Ad Amatrice sono presenti anche i rinforzi per i soccorritori inviati dalla Nbc Interforze dell’Esercito da Rieti. I militari , insieme ai vigili, ai forestali e ai tanti volontari continuano a scavare, a mani nude, nel tentativo che la vita sorprenda loro. “Al dato ufficiale dei 247 deceduti, i feriti ospedalizzati sono 264. Le operazioni di ricerca sono andate avanti per tutta la notte e andranno avanti fino a esaurimento delle attività”, ha dichiarato la portavoce della Protezione Civile durante una conferenza stampa.

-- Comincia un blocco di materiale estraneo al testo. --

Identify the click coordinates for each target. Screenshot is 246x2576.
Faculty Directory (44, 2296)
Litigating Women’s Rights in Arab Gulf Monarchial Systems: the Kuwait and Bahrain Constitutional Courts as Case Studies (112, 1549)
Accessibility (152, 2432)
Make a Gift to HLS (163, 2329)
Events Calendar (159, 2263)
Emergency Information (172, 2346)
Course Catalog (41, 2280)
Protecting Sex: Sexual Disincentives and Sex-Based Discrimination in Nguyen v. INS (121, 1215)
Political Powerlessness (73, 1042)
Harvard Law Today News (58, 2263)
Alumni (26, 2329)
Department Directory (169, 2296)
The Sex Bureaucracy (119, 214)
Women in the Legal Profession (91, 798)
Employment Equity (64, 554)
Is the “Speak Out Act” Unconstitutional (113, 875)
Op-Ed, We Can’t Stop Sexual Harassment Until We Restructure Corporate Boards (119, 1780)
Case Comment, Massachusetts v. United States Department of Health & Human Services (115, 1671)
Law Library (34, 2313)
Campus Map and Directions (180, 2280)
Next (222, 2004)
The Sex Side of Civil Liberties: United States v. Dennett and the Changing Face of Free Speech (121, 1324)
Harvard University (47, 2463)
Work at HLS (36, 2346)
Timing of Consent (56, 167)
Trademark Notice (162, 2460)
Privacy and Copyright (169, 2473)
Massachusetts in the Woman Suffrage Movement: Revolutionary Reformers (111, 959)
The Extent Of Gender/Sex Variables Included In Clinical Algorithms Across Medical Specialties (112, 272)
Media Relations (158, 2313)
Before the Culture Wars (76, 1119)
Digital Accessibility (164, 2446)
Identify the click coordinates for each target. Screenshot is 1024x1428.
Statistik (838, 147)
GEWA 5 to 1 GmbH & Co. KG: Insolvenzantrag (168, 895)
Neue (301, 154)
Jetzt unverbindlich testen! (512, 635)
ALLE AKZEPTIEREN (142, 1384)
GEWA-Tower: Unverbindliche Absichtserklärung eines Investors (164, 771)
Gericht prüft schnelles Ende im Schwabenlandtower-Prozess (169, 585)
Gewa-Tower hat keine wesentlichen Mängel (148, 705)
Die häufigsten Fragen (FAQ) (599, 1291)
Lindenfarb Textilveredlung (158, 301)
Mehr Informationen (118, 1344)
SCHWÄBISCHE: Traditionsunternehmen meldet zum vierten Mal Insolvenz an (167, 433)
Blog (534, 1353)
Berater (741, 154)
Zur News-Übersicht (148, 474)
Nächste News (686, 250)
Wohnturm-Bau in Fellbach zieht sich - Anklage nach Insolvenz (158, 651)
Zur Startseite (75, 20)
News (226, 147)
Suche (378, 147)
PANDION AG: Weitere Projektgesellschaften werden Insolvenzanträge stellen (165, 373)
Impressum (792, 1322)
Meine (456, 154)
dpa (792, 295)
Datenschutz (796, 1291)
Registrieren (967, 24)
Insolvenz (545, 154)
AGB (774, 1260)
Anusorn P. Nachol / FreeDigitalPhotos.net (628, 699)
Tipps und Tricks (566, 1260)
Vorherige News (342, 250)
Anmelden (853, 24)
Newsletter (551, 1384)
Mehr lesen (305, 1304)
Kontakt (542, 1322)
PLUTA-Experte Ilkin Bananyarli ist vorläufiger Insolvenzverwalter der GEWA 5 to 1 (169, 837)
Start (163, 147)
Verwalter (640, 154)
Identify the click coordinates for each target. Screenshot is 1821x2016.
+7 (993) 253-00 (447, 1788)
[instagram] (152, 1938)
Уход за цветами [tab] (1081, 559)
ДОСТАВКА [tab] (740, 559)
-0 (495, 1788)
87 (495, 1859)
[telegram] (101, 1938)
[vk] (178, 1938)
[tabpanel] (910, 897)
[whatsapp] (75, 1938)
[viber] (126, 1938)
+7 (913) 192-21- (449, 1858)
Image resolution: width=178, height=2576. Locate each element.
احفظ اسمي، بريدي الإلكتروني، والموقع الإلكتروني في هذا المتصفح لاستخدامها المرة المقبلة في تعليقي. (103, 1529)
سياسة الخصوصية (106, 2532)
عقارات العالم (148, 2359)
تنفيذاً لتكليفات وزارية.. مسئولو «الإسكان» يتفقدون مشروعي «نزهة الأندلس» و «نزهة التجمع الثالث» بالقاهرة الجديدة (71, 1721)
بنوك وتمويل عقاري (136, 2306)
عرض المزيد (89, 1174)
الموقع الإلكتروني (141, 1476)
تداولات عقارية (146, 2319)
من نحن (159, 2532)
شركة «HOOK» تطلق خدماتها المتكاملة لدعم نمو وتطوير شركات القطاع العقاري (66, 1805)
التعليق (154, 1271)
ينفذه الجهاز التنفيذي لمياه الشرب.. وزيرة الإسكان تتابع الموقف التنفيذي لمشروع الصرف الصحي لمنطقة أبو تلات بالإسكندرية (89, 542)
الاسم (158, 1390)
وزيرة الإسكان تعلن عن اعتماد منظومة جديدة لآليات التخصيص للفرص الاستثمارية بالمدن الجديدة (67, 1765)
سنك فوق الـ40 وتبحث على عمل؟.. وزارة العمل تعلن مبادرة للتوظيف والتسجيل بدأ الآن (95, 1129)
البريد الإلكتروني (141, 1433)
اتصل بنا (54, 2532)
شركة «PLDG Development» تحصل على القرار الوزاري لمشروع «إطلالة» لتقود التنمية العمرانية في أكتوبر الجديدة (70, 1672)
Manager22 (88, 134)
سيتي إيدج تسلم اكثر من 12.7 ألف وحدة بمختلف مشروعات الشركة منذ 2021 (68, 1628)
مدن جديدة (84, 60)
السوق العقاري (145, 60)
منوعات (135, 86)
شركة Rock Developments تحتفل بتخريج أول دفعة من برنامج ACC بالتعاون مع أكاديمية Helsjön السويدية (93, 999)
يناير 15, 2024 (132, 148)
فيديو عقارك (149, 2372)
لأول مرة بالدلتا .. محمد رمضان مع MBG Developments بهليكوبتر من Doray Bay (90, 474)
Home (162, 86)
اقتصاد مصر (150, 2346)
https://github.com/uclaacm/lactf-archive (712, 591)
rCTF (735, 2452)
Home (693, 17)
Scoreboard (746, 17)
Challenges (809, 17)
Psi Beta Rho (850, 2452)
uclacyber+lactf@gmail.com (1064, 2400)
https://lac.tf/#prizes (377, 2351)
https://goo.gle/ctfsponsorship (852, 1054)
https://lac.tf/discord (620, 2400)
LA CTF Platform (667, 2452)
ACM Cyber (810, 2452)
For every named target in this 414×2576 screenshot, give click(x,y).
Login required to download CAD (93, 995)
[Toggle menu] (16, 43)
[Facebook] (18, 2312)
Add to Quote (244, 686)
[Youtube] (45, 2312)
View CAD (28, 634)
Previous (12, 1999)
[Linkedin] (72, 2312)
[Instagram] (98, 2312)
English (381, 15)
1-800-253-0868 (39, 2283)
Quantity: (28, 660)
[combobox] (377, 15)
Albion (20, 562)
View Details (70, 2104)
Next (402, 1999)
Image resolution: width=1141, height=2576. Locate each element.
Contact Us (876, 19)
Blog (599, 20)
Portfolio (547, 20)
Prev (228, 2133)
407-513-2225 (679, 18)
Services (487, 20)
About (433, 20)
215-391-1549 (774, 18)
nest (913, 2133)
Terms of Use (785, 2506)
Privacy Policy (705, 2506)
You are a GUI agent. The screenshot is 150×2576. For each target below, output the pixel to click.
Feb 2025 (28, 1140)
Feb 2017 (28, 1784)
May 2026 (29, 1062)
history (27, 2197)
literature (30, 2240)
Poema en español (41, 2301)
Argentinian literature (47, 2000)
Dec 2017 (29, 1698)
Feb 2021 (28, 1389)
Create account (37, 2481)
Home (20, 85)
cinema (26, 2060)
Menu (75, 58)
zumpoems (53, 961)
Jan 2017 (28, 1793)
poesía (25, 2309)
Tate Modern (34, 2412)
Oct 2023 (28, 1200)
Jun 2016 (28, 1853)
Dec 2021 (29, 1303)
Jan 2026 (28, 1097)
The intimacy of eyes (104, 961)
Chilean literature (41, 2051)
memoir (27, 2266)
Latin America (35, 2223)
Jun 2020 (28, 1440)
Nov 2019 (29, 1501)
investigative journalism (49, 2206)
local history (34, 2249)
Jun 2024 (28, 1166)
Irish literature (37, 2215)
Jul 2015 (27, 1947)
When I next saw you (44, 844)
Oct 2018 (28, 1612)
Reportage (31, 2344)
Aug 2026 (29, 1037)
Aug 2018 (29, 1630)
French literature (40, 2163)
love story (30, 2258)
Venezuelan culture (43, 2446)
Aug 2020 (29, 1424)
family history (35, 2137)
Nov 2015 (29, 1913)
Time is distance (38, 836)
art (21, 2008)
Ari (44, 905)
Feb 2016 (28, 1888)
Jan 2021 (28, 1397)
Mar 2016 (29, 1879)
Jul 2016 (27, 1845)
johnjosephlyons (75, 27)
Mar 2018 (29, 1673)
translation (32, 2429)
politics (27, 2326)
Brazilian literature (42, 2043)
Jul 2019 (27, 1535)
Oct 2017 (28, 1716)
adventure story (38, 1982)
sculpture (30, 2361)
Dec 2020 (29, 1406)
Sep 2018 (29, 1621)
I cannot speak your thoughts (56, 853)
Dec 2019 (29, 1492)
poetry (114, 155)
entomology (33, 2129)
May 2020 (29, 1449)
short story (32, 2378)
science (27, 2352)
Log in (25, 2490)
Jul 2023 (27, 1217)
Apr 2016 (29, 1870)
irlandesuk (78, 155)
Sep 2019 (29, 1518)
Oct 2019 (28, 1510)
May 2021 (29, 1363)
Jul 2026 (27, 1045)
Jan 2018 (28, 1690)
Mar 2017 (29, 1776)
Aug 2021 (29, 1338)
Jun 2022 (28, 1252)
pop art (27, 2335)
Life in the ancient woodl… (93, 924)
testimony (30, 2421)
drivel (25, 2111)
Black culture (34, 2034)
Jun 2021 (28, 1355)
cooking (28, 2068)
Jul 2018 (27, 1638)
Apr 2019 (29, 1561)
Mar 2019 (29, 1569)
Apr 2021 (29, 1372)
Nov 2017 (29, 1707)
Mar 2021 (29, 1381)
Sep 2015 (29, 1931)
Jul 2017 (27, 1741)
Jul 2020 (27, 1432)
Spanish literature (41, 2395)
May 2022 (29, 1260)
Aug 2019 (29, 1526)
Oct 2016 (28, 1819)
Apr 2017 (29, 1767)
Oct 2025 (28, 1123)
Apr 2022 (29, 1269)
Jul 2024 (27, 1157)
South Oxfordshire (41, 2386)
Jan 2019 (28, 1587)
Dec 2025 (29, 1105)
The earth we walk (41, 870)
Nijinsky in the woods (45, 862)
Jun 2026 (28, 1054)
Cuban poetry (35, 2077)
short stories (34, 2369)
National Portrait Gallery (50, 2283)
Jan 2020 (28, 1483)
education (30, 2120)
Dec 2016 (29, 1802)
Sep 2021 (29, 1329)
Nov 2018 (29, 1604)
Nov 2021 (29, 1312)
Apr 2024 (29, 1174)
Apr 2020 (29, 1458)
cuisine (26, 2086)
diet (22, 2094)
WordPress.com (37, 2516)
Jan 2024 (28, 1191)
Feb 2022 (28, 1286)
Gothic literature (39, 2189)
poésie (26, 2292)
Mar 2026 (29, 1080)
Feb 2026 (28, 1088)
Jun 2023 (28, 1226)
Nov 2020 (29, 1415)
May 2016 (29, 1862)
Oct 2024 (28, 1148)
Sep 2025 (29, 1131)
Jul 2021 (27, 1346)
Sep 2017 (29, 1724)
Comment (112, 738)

Nel 1908, su Rassegna Nazionale, Giuseppe Mercalli scrisse che la sismologia non sa dire quando, ma sa dire dove avverranno terremoti rovinosi, e sa pure graduare la sismicità delle diverse province italiane, quindi saprebbe indicare al governo dove sarebbero necessari regolamenti edilizi più e dove meno rigorosi, senza aspettare che prima il terremoto distrugga quei paesi che si vogliono salvare.
E se solo lo si ascoltasse, si eviterebbe di regolamentare o di costruire edifici antisismici soltanto alla luce delle tragedie. Ma questo è il nostro problema. Si agisce soltanto di fronte alle catastrofi chiaramente evidenti e irreversibili.